## EXERCISE REQUIREMENTS
Rewrite all of the rows below, swapping "Where should I click to" for "Where do I click to" wherever it occurs and changing nothing else. Leave the pictures out.

Element and text position data

+ + + + +

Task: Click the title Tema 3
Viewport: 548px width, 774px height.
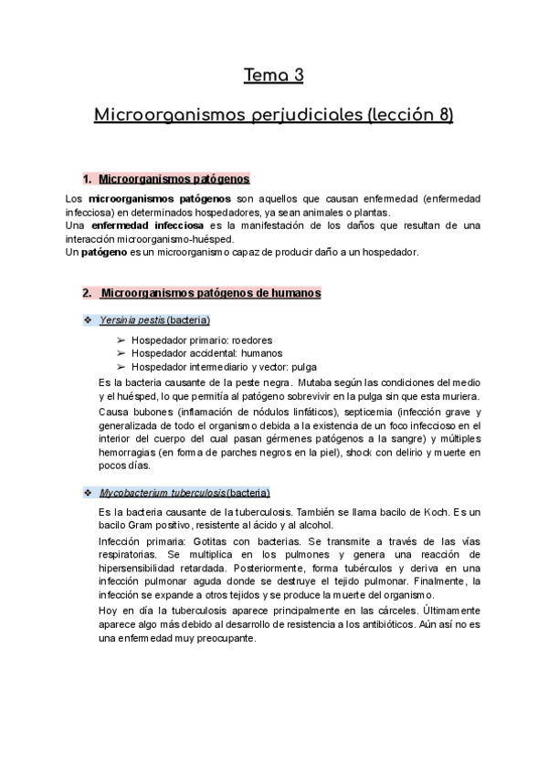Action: [273, 75]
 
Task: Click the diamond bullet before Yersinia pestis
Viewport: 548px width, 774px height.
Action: [87, 319]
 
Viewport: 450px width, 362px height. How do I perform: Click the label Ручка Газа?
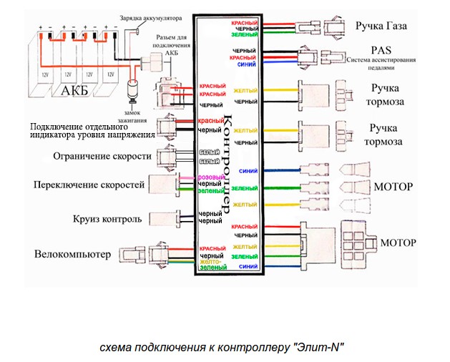coord(381,26)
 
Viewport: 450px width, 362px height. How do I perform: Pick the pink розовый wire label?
coord(211,177)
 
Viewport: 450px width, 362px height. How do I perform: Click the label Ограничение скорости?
coord(102,155)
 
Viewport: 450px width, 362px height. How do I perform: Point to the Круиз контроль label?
coord(108,218)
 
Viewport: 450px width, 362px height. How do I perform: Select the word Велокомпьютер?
coord(73,254)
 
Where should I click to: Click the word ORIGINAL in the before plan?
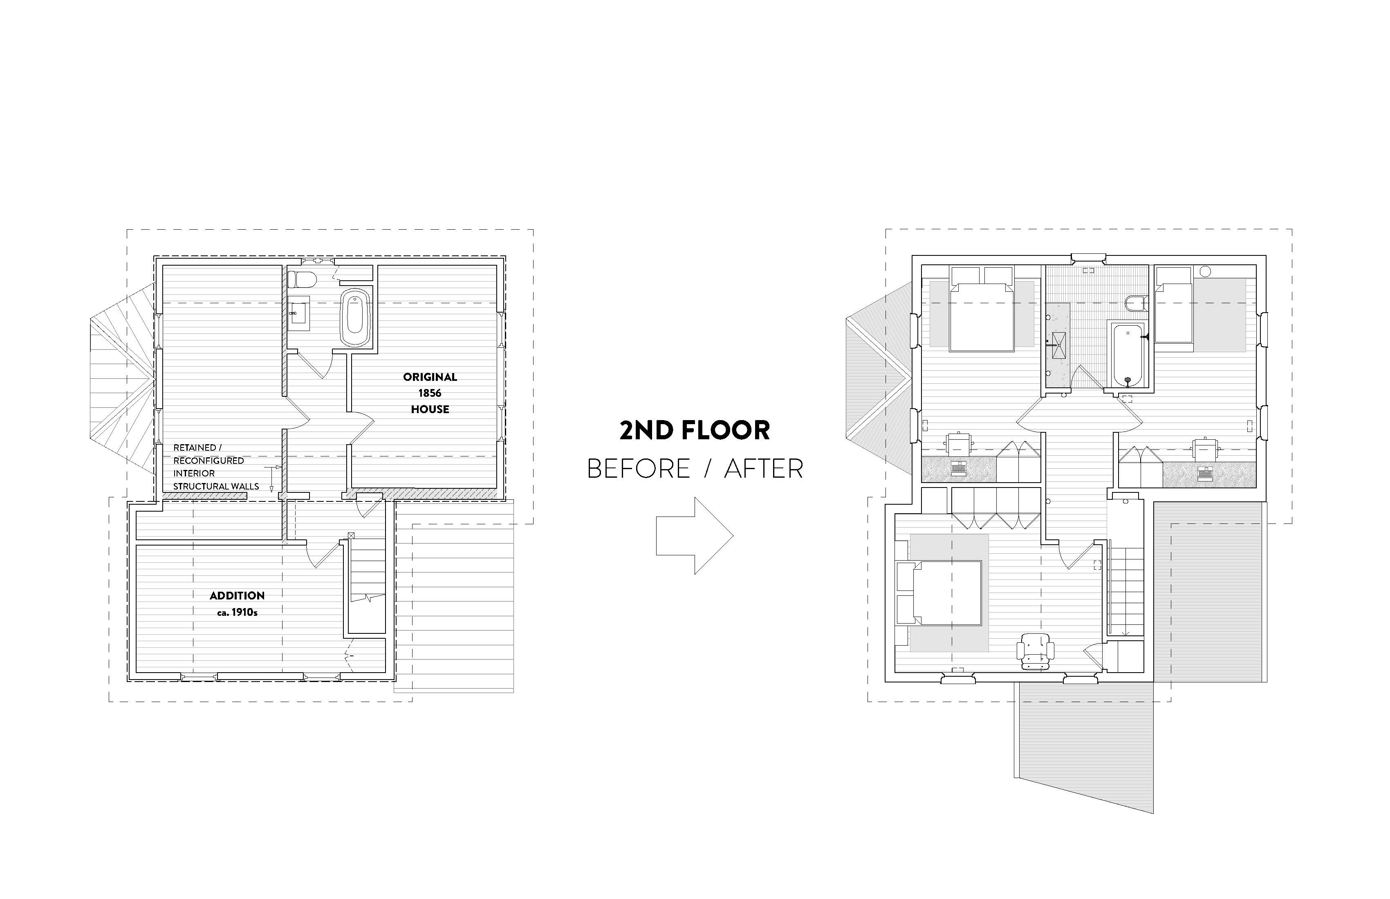(430, 377)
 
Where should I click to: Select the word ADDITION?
(237, 595)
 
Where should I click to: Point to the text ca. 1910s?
(237, 613)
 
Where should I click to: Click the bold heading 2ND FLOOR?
(695, 430)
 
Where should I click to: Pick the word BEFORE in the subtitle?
(638, 469)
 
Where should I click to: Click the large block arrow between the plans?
(695, 535)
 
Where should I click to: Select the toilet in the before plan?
(302, 280)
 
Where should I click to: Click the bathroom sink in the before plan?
(299, 313)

+ + + + +

## RESPONSE
Task: Click the title Tema 3
Viewport: 548px width, 774px height.
Action: [273, 75]
 
Task: Click the diamond bullet before Yersinia pestis
Viewport: 548px width, 774px height.
Action: [87, 319]
 
Viewport: 450px width, 362px height. How do I perform: Click the label Ручка Газа?
coord(381,26)
 
Viewport: 450px width, 362px height. How do I perform: Pick the pink розовый wire label?
coord(211,177)
 
Viewport: 450px width, 362px height. How do I perform: Click the label Ограничение скорости?
coord(102,155)
 
Viewport: 450px width, 362px height. How do I perform: Point to the Круиз контроль label?
coord(108,218)
 
Viewport: 450px width, 362px height. How do I perform: Select the word Велокомпьютер?
coord(73,254)
 
Where do I click to: Click the word ORIGINAL in the before plan?
(430, 377)
 
Where do I click to: Select the word ADDITION?
(237, 595)
 
Where do I click to: Point to the text ca. 1910s?
(237, 613)
 
Where do I click to: Click the bold heading 2ND FLOOR?
(695, 430)
 
Where do I click to: Pick the word BEFORE in the subtitle?
(638, 469)
 
Where do I click to: Click the large block arrow between the plans?
(695, 535)
 
Where do I click to: Select the toilet in the before plan?
(302, 280)
 
Where do I click to: Click the bathroom sink in the before plan?
(299, 313)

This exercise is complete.